* [TASK TO CARRY OUT] Every line of the entries below that carries the string "computer" should be copied.

* [GIVEN DATA]

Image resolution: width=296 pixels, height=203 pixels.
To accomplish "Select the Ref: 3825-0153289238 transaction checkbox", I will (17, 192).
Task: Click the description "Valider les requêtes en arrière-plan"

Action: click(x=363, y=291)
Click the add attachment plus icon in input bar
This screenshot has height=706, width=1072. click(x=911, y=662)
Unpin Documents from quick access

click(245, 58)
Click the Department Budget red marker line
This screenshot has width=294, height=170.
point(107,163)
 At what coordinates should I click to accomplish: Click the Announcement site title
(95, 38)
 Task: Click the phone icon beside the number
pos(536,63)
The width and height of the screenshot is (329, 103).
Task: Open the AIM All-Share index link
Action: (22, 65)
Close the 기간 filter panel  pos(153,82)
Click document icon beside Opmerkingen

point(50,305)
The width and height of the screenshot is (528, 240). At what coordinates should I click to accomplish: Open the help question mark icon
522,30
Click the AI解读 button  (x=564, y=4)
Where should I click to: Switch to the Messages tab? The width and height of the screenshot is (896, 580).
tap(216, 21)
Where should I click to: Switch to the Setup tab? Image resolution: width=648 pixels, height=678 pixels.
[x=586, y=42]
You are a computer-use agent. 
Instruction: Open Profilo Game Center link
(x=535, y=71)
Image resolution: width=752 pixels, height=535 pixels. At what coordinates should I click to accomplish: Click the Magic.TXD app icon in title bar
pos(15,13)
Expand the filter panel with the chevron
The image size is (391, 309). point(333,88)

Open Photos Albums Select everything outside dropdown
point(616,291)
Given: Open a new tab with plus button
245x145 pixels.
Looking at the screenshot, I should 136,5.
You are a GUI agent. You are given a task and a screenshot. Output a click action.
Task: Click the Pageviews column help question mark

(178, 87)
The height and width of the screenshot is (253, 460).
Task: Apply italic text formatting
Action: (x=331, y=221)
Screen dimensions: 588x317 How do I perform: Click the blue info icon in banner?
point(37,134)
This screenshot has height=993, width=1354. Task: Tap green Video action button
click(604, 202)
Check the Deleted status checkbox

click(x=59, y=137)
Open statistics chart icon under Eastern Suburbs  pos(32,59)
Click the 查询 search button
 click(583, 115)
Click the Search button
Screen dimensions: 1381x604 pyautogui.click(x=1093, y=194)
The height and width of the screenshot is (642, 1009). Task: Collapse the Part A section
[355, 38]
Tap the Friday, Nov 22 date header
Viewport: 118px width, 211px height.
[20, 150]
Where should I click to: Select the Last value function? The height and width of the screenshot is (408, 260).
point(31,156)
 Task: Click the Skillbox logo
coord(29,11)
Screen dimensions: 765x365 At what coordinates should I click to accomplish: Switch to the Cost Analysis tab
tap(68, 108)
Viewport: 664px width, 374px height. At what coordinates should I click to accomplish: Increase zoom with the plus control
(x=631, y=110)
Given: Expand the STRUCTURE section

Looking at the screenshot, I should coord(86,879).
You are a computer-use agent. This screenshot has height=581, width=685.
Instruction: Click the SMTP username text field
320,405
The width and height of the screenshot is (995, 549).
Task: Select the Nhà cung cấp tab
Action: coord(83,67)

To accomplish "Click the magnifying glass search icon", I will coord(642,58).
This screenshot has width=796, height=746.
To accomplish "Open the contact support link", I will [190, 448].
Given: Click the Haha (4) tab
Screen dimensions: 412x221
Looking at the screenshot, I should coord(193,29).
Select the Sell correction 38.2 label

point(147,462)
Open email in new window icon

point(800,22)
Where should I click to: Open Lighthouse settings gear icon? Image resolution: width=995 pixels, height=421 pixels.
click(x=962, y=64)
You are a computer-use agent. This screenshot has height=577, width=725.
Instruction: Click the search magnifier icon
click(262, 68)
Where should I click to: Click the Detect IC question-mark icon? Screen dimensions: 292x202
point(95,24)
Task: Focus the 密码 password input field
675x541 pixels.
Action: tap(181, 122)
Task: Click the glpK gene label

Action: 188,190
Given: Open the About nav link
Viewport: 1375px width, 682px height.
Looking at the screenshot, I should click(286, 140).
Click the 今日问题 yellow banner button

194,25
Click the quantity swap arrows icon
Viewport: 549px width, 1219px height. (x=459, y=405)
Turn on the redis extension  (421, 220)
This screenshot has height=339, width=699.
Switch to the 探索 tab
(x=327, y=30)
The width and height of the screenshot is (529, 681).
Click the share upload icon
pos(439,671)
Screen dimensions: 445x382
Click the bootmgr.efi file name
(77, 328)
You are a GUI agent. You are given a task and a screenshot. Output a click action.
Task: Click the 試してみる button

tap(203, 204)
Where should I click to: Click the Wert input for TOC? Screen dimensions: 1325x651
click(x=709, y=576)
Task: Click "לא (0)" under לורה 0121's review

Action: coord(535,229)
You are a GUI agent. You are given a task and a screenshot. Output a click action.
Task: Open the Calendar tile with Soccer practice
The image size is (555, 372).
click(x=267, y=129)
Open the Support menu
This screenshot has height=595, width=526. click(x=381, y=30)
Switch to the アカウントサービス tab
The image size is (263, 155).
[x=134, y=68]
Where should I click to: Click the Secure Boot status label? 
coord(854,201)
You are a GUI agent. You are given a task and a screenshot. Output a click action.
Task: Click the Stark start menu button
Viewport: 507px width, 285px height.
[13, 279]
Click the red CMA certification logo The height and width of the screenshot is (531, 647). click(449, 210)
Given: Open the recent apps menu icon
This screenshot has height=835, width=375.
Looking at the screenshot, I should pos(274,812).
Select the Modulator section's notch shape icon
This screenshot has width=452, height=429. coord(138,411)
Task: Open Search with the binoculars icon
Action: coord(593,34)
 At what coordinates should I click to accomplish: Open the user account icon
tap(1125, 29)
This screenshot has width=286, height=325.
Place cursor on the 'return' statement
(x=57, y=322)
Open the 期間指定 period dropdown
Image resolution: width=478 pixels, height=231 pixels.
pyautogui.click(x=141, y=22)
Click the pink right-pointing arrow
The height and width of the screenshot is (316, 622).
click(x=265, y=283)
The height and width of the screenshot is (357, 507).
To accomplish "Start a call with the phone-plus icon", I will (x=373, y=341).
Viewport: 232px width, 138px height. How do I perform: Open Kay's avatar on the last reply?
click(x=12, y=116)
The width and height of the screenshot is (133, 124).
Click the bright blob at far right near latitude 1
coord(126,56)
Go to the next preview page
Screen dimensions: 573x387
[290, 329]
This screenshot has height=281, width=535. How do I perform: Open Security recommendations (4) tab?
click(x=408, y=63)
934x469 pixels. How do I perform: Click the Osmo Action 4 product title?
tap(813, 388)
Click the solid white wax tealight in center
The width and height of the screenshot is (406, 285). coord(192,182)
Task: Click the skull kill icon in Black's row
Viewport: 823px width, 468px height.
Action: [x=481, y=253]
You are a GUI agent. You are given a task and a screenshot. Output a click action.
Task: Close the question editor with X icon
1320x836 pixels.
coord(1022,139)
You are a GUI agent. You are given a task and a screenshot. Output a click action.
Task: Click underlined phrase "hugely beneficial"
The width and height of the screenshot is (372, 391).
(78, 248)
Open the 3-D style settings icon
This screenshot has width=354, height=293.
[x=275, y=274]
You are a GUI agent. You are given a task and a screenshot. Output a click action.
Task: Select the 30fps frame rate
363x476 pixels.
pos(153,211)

* [ANSWER TO THE PROBLEM]
You are a computer-use agent. 
You are a computer-use agent. This screenshot has height=581, width=685.
You are a computer-use agent. This screenshot has height=577, width=725.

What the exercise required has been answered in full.